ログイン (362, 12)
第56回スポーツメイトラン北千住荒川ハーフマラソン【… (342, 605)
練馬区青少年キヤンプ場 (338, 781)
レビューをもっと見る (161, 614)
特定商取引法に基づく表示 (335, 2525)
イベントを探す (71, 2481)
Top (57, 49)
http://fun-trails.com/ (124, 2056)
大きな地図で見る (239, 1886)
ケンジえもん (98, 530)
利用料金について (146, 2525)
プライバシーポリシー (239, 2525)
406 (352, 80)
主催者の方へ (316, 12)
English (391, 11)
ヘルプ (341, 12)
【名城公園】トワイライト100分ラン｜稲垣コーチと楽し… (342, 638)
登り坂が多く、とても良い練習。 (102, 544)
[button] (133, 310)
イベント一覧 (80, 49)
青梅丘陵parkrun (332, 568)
------------------------------------------------
= Work instruction =
Copy exactly the lines that begin with the one containing "レビューをもっと見る (161, 614)" and continue to the end of the records, both included, and nothing more.

= Expected answer =
レビューをもっと見る (161, 614)
特定商取引法に基づく表示 (335, 2525)
イベントを探す (71, 2481)
Top (57, 49)
http://fun-trails.com/ (124, 2056)
大きな地図で見る (239, 1886)
ケンジえもん (98, 530)
利用料金について (146, 2525)
プライバシーポリシー (239, 2525)
406 (352, 80)
主催者の方へ (316, 12)
English (391, 11)
ヘルプ (341, 12)
【名城公園】トワイライト100分ラン｜稲垣コーチと楽し… (342, 638)
登り坂が多く、とても良い練習。 (102, 544)
[button] (133, 310)
イベント一覧 (80, 49)
青梅丘陵parkrun (332, 568)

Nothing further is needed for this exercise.